Provided material:
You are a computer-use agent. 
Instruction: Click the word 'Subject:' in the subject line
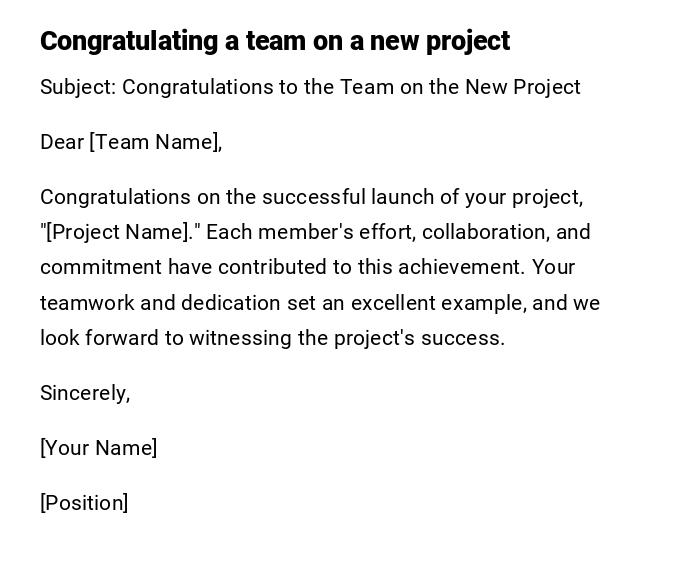(78, 87)
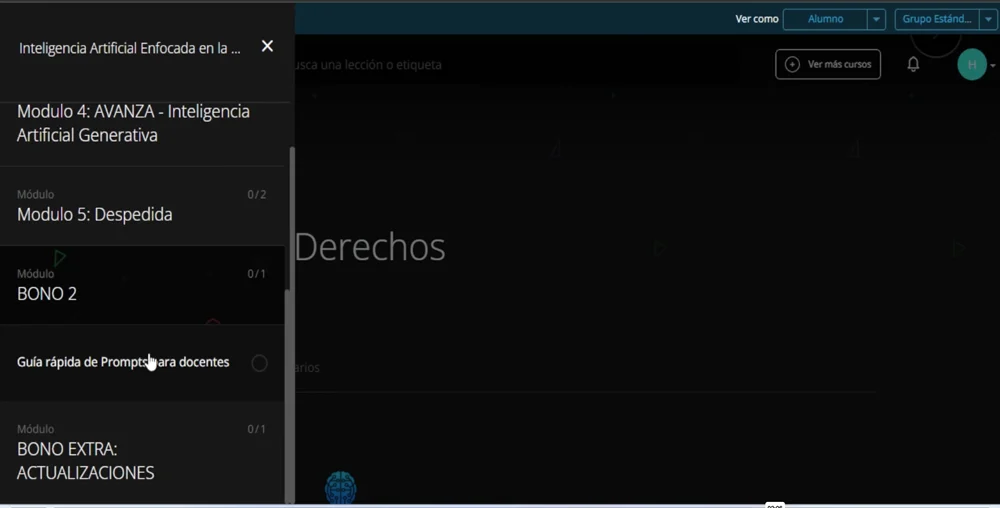The image size is (1000, 508).
Task: Click the 0/2 progress counter for Modulo 5
Action: pos(256,194)
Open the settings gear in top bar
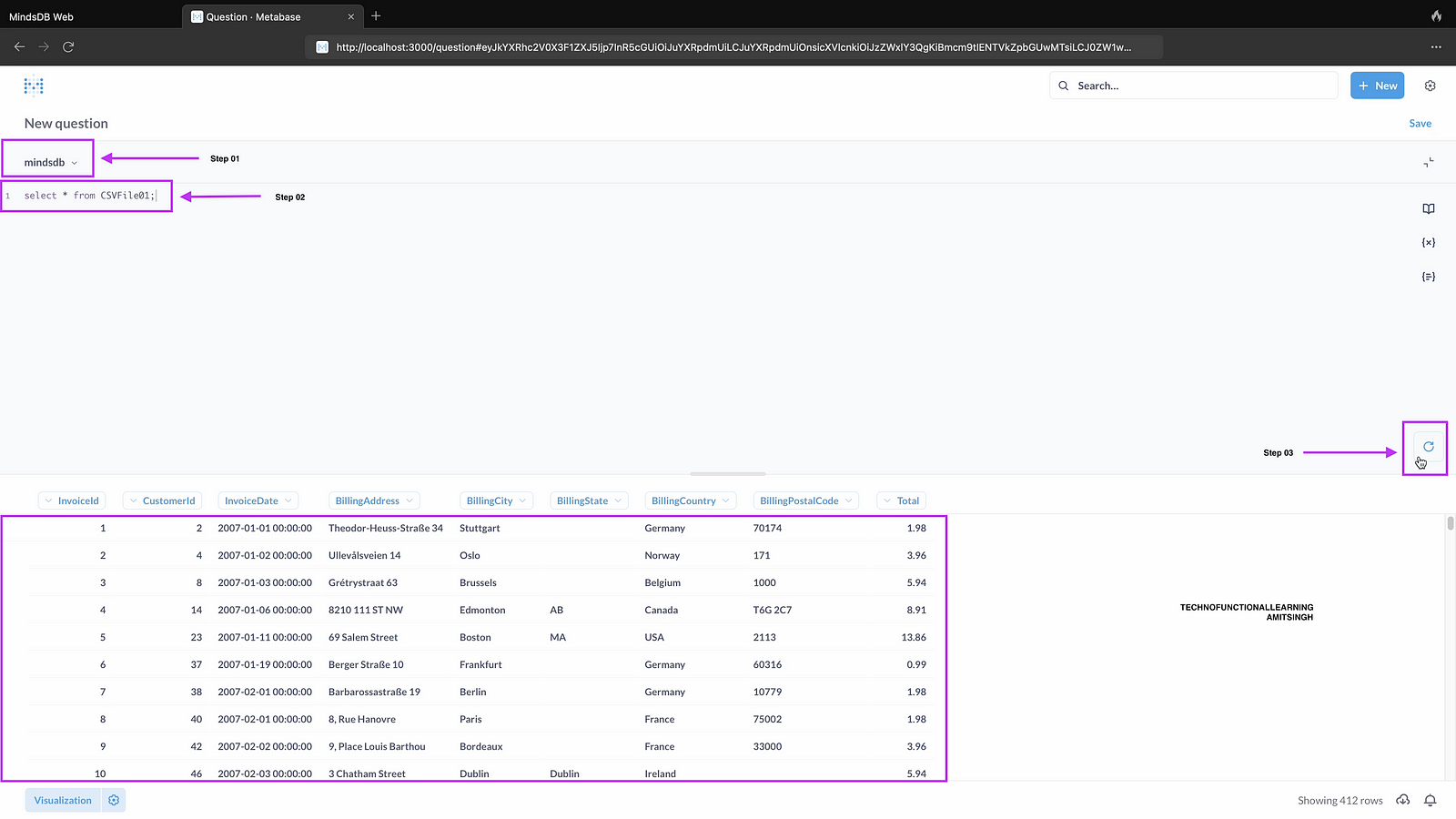The height and width of the screenshot is (819, 1456). click(x=1430, y=86)
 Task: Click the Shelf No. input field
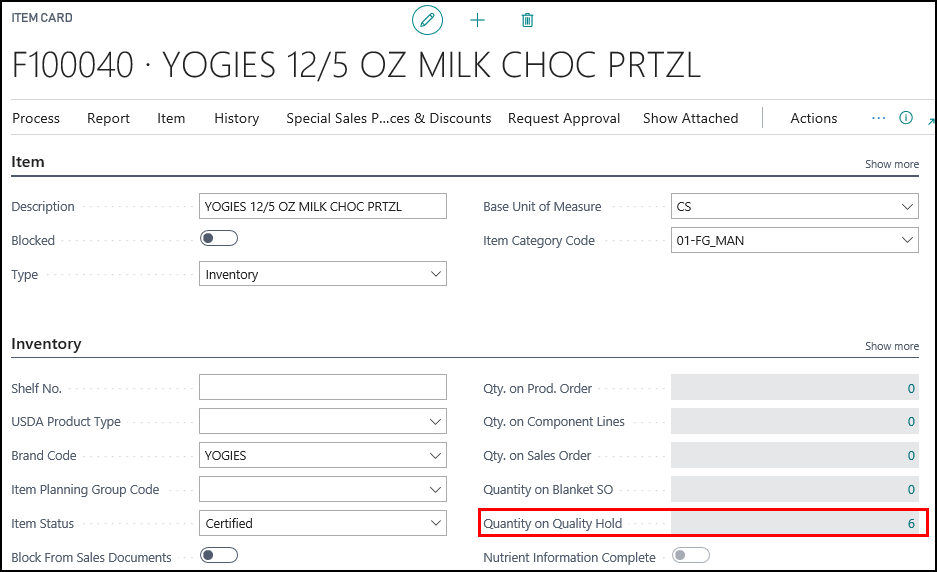pos(323,388)
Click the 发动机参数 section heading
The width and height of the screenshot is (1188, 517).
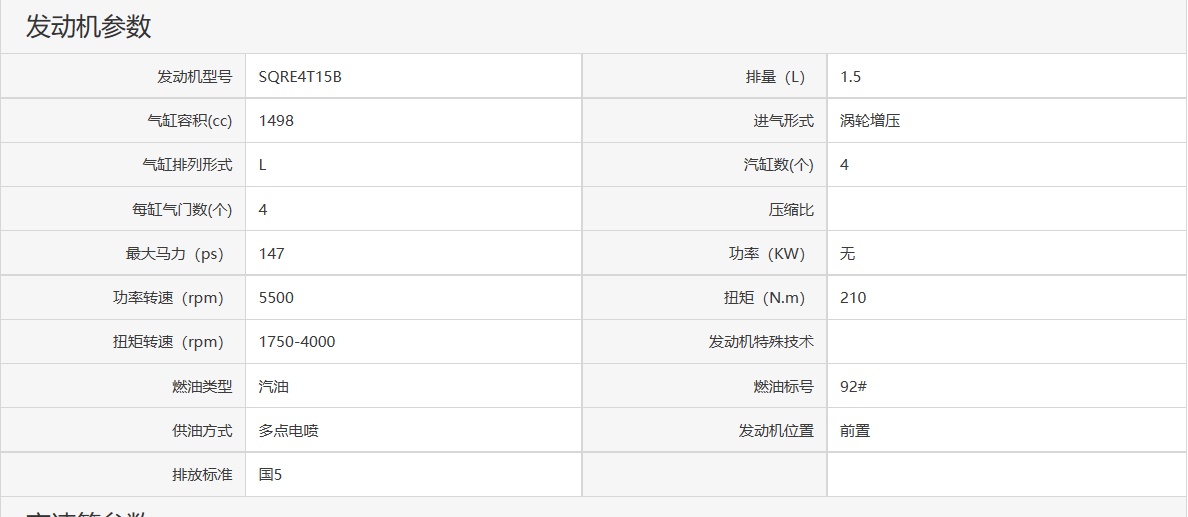[88, 27]
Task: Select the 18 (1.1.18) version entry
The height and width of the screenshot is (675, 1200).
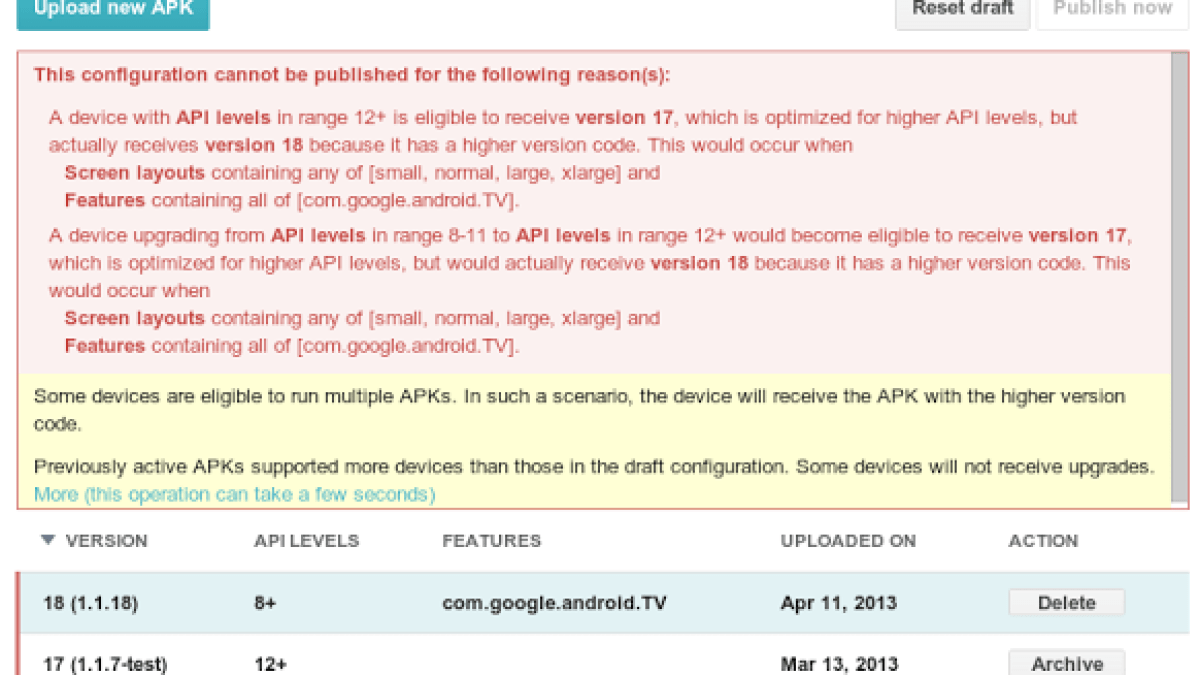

Exercise instructions: Could you write out the whole listing exactly, dropping the pictures?

Output:
You are a computer-use agent. 
Instruction: Click the word 'Subject:' in the subject line
(78, 87)
The image size is (1000, 508).
Task: Click the 0/2 progress counter for Modulo 5
Action: pos(256,194)
Open the settings gear in top bar
The height and width of the screenshot is (819, 1456). click(x=1430, y=86)
 Task: Click the Shelf No. input field
pos(323,388)
Click the 发动机参数 section heading
The width and height of the screenshot is (1188, 517).
[88, 27]
Task: Select the 18 (1.1.18) version entry
The height and width of the screenshot is (675, 1200).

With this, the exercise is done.